The final category of allergies is identified as simply hay fever.
Hay fever – probably named after a misunderstanding that farmers only suffered from it when harvesting hay crops – results from inhaling allergens such as pollen.
Hay fever typically causes irritations in the upper respiratory tract including coughing, sneezing, runny nose and eye conditions from itching to redness and watering.
Virtually any form of airborne allergen that originates from a plant or grass can trigger hay fever.
Are Allergies the Modern Epidemic?
An epidemic is a rapidly spreading disease and there are a few of the allergy categories listed here that would fall under that definition. Chances are extremely good that if you don’t have any known allergies, you will know someone who does.

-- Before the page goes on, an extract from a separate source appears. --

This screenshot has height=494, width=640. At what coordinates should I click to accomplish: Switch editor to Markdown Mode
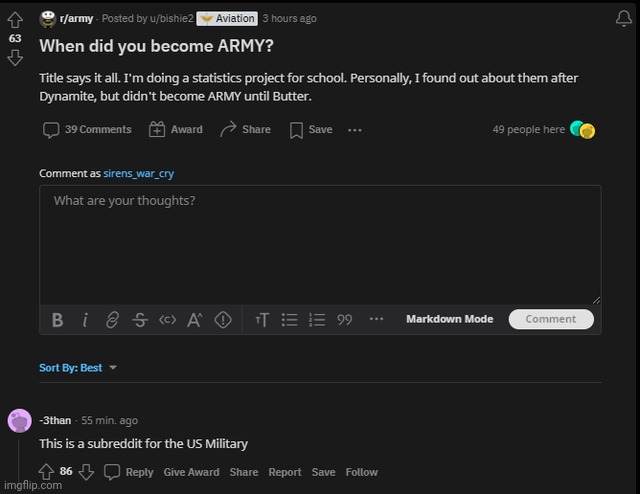pos(449,319)
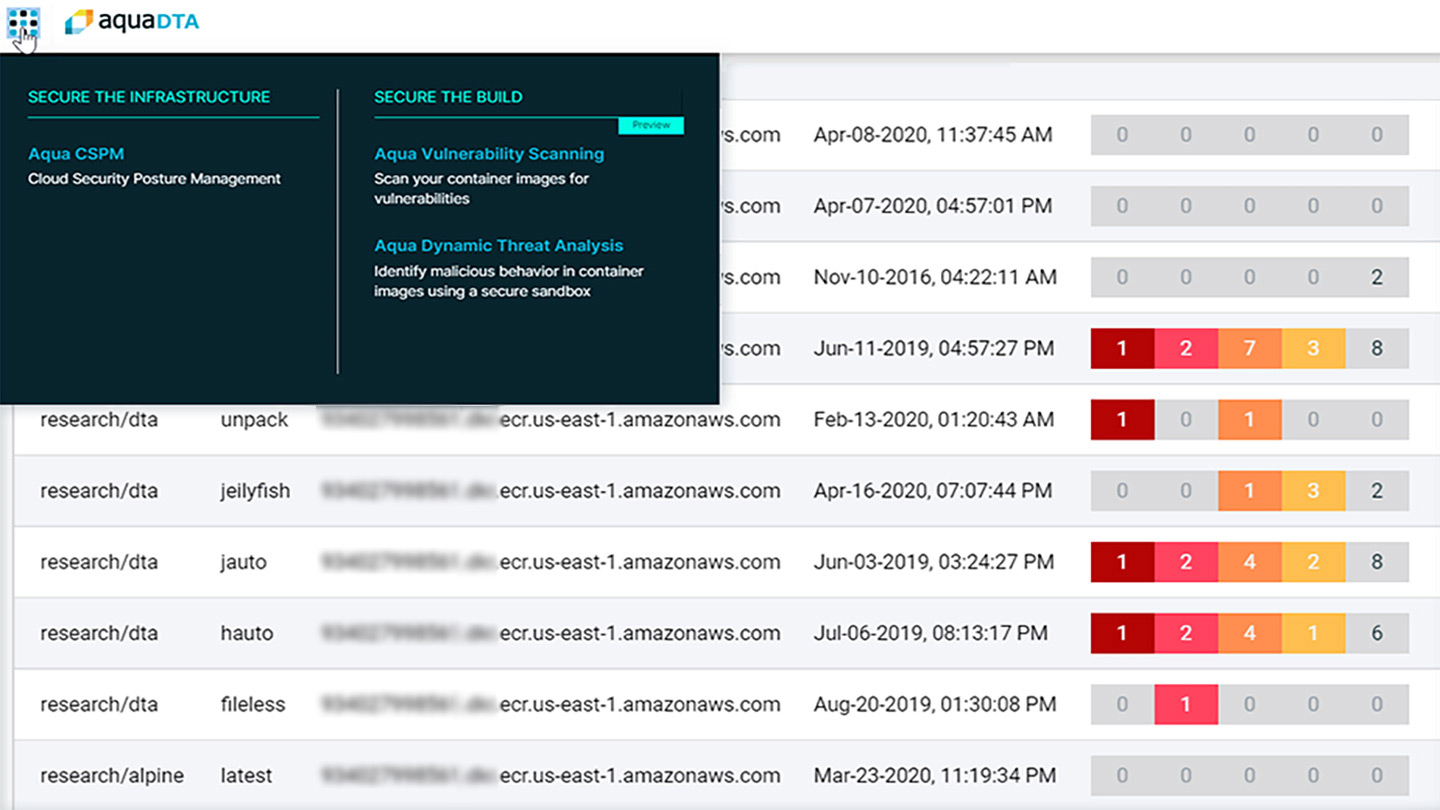Open Aqua Dynamic Threat Analysis
The height and width of the screenshot is (810, 1440).
(497, 245)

Considering that allergic reactions can be confused for symptoms of other illnesses, it is easy to see why so much time is spent in emergency rooms and clinics sorting out the difference in order to identify an allergy or something more serious.
Allergies have also become big business in the manufacture of over-the-counter medication. Visit any drugstore or pharmacy and take a close look at the section of medications that are specifically made to treat sinus congestion, hay fever, runny nose and provide “allergy relief.”
The upside here is that there are ways to control, fight and beat the symptoms that result in allergic reactions. Whether your choice is in traditional or herbal medicine, you will be able to find relief from whatever allergy you happen to suffer from.
Allergies are nothing more than a hypersensitivity to some kind of perceived threat to the body’s immune system.
In order to fight off that apparent attack, the body reacts in a defensive manner. There is no way of knowing what causes one person to have an allergic reaction to something that another person does not. There is also no real understanding of why our bodies will sometimes be allergic to things that did not trigger a reaction years before. To say you ‘grow out’ of allergies is not entirely accurate, either.
Our environment provides the allergens and could explain why you may not appear as allergic in one setting compared to another. This happens when moving from one community to another or from one part of the country to somewhere else. The environmental changes may present different allergens that may or may not result in allergic reactions.
All we really know for sure is that allergies are real and are not going to go away anytime soon. Although people have been affected by them over the ages, the identification of an ‘allergy’ only dates back to 1906. It was Viennese pediatrician Clemens von Pirquet who saw patients of his exhibiting an acute sensitivity to certain foods, dust and pollen.
He used the Ancient Greek words for other (allos) and work (ergon) to categorize the reactions his patients were showing. This is why Allergies are being termed as the Modern Epidemic.